⑤第6回団交(業務関連要求交渉第2回目)平成30年4月12日(木)13:30~13:50

昨日に引き続き業務関連要求交渉を行いました。組合は法人委託拡大の煽りを受けているスタッフに対し適正な地域と量を交付することを求めました。具体的には、法人の過剰投入と強引な取次等により地域が荒廃したために以前と比較してスタッフの取次実績と事務費が低業績で推移している実情を踏まえ、協会の責任において法人の過剰投入を抑えることで地域の質の適正管理に努め、スタッフが十分な生活ができるだけの事務費を確保することが可能な程度の量を交付すべきであるということです。実際の話として既に交付量が約2割程度減っている局所があることについても言及し、局所によって交付量に差があってはならないとし改めて各局所への確認と改善を求めました。これに対し、協会は世帯数の伸びは鈍化しており今後の社会情勢を見通すと業務量の確保は重要であるとの認識を示し、変化する社会状況に対応するためにも現行体制に移行した3年前と同様、平成30年度下半期以降も新体制にて臨む予定であるとの説明を行いました。期初頭の交付量については、局所によって運用は異なり、例えば業績を確保しているスタッフを対象に追加交付といった形で対応することはあるが、全体的には減っていないと考えていると回答しました。協会は平成29年度末における支払率80%、衛星割合51%の達成はこれまで業務改革に取り組んできた成果であることを強調しましたが、我々は平成16年以降の一連の不祥事がなければ、もっと早期に達成していたのではないかと指摘しました。組合はその他に下半期以降に新設予定の特別スタッフの処遇(要員数や途中で変更可能かどうか等)に関する質疑を行い、また特別指導の運用についても局所における最大限の配慮を再度求めました。

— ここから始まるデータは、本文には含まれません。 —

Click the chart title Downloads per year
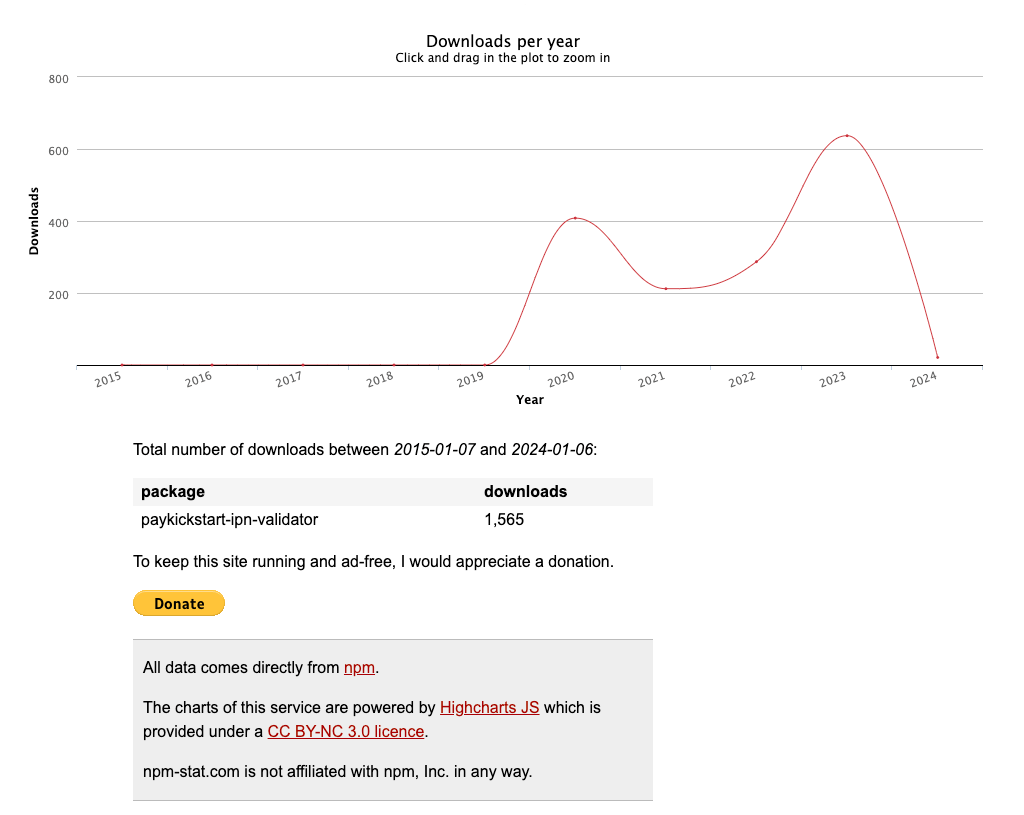1024x815 pixels. [501, 41]
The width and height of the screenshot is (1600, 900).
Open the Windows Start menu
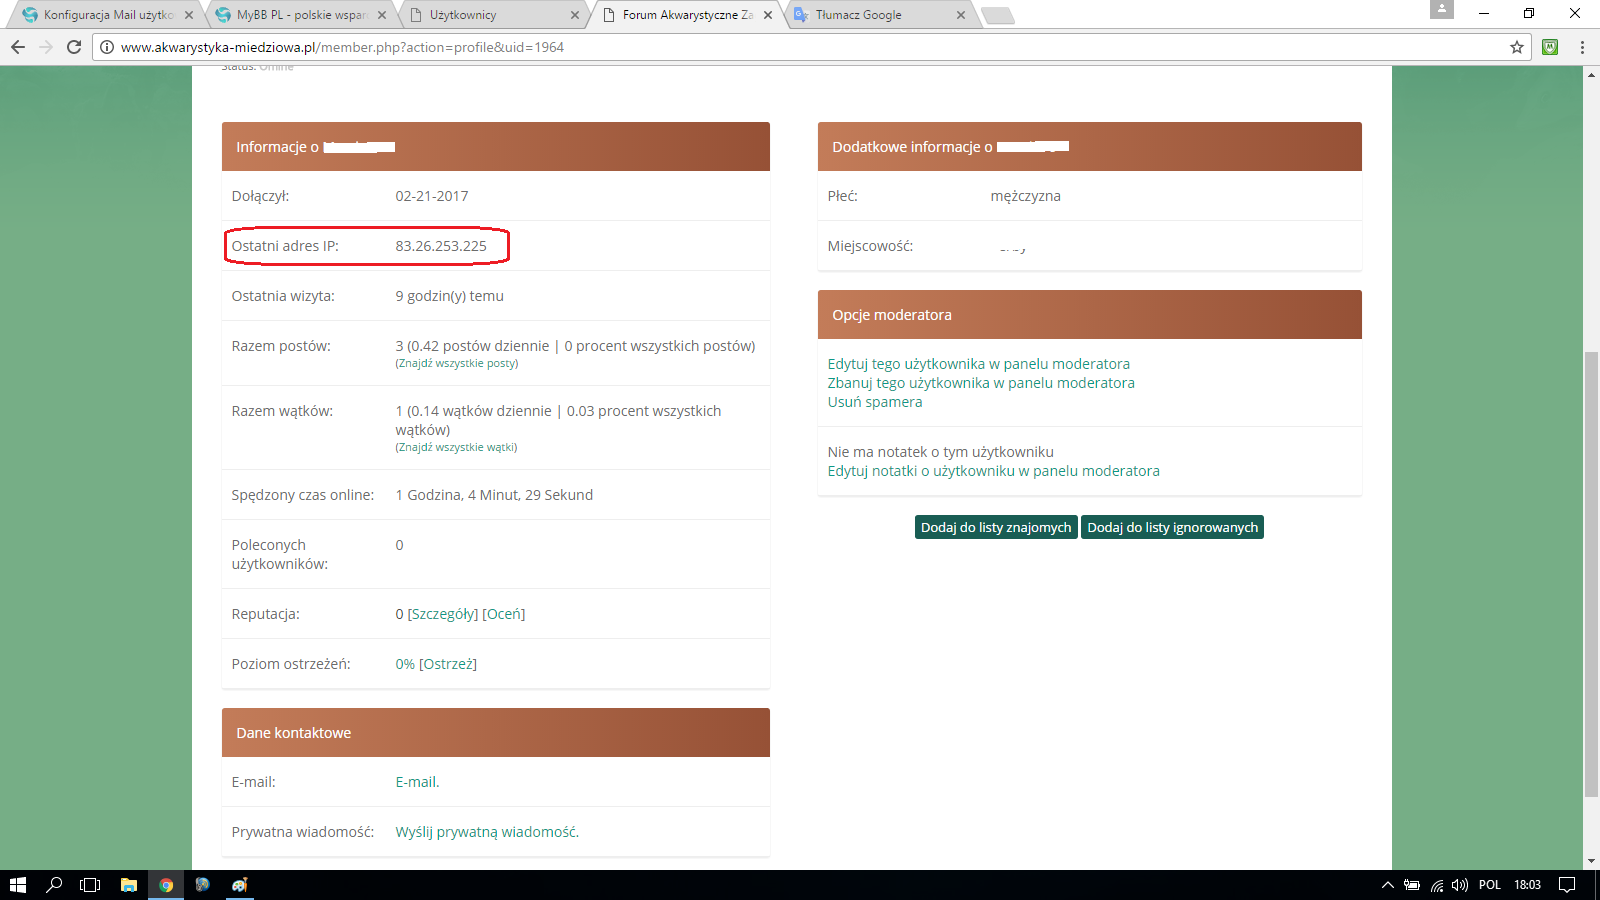point(18,885)
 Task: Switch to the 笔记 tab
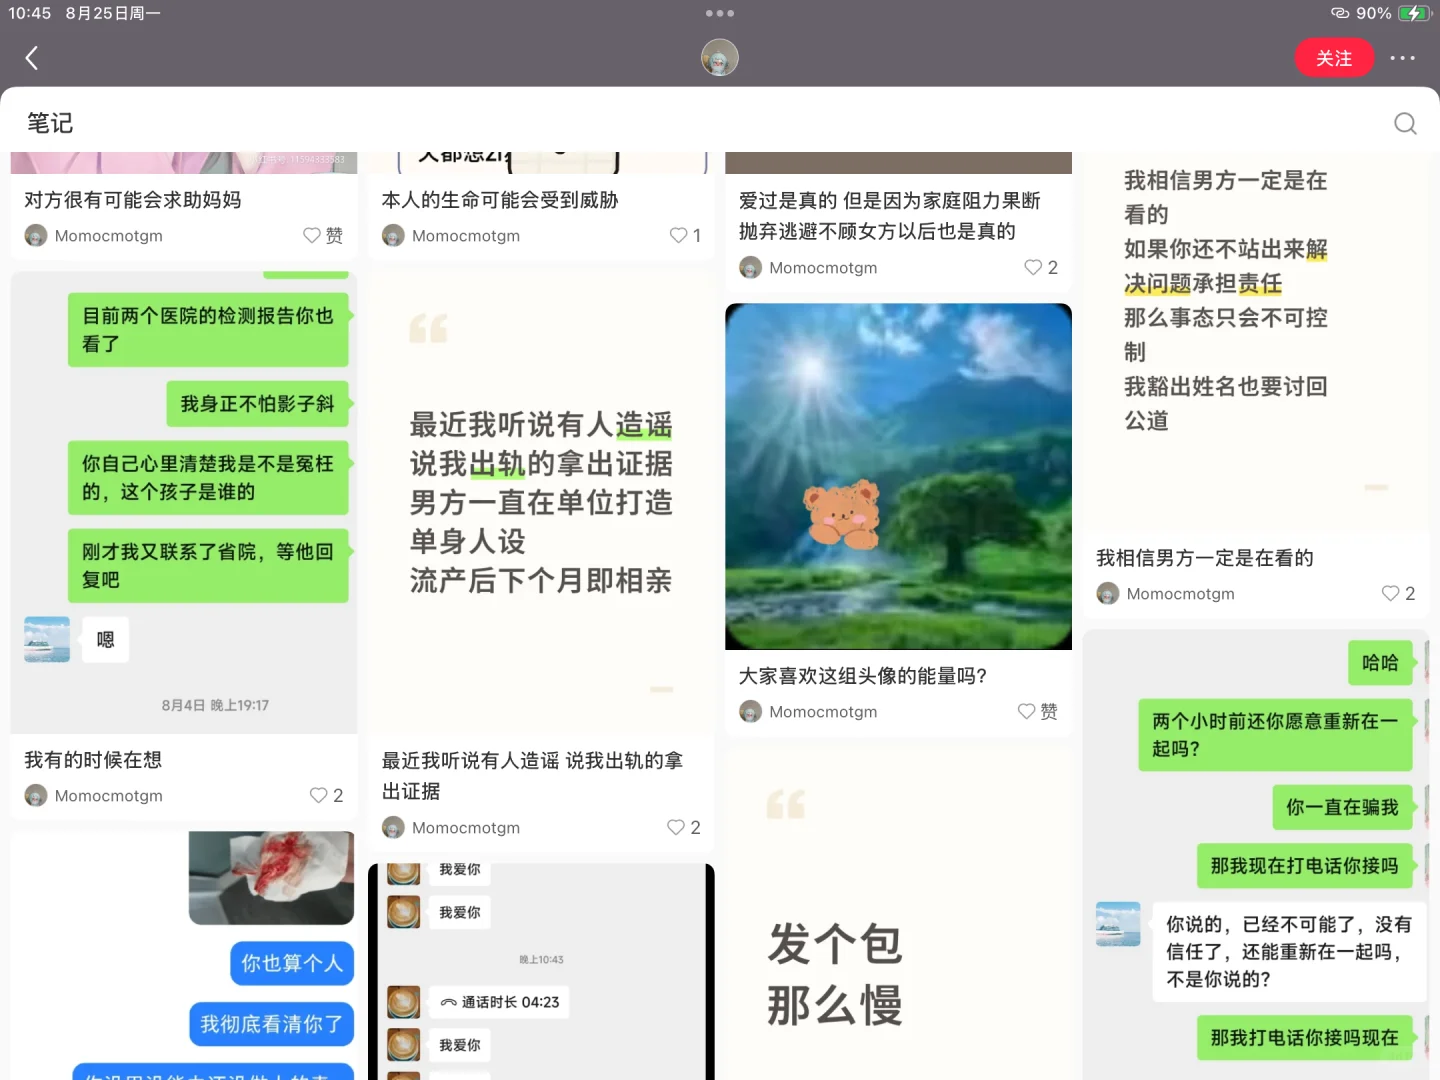(x=49, y=122)
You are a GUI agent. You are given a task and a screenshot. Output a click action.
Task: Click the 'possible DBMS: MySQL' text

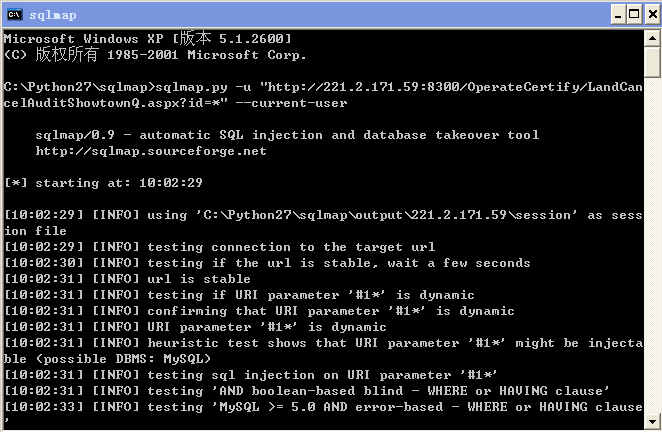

⑥第7回団交(回答書を受け取る)平成30年4月12日(木)18:00~18:05

組合は今次春闘要求書に対する協会からの回答書を受け取り、持ち帰り検討すると回答しました。

-交渉3日目-

【開催場所】大阪放送局15F第8会議室

【出席者】(組合側)矢野執行委員長、他本部役員3名 (協会側)大阪・営業推進 専任部長、他副部長3名

⑦第8回団交(交渉の打ち切り通告)平成30年4月13日(金)13:30~13:35

我々組合は収束に向けて前向きに検討していましたが、収束をめぐる事前の窓口交渉において事態が急展開となり、今次春闘交渉の打ち切りを通告しました(詳細は後述)。

-春闘総括-

2日間の春闘交渉を終えて本部執行部内で議論を行った結果、4月13日(金)の午後交渉において、協会に対し今次春闘の交渉を打ち切る旨を通告しました。協会は今年度の春闘交渉の回答の中で、例年以上の各単価の改善や無料転入取次(免除契約)に対する事務費の新設(平成30年度第6期~)等を示し、我々がここ数年の交渉の中で訴えてきた事務費を初めて導入する等、処遇改善において評価できる点が多々あったにもかかわらず、我々組合は今次春闘において収束しないことを決断するに至りました。収束に至らなかった理由としては、①昨年に引き続き、協会とは運営基本額に対する考え方に大きな隔たりがあり、我々の最も重要な要求である「運営基本額の増額」に全く応えておらず、生活基盤を守るという使用者側の責任を果たしていないこと、②協会は異業種の民間企業にまで法人委託の募集案内を行っており引き続き法人委託拡大の方針(公募型企画競争等による法人委託とエリア型法人委託の予算・対象世帯数合計=平成30年度予算は前年比+35.8億円の249.6億円、同対象世帯数は前年比+303万世帯の3,412万世帯を予定)を示しているが、組合はこれ以上の法人委託拡大に反対していること、③協会との間で春闘における収束をめぐり協議したものの、その認識に齟齬が生じており組合としては譲歩できなかったため、が挙げられます。

今後、協会は平成30年度下半期以降の新体制において「特別スタッフ」を新設し歩合給の割合を強めた事務費設計を導入する予定です。更に成果主義の傾向が強まることで今後は協会にとって経営課題となっているクレームが更に増加し、また、スタッフ間の処遇における格差が拡がることも懸念されます。併せて、協会は従来のスタッフに対し、(スタッフとは競合しない地域において)取次業務も可能となったメイトへの移行を促進する等して、スタッフ等の営業経費(平成30年度予算は前年比▲13.1億円の84.2億円)及び要員数の削減(平成30年度要員数は前年比▲300人の1,100人を予定)を着実に進めようとしています。我々組合は組合員の生活を守るために本部支部間の連携を緊密にすることでより一層団結を強め、労働委員会等外部の公的機関への申し立ても視野に入れ、今後もスタッフに関する経費と要員数の削減を進める協会に対しては毅然とした態度をもって対峙していく決意です。

最後になりましたが、ご多忙中にもかかわらず昨年度に引き続き大阪全労協関係各位の多大なるご支援をいただきまして、今次春闘交渉を闘うことが出来ました。特に、昨年に引き続き参加していただきました友延事務局次長には厚く感謝申し上げます。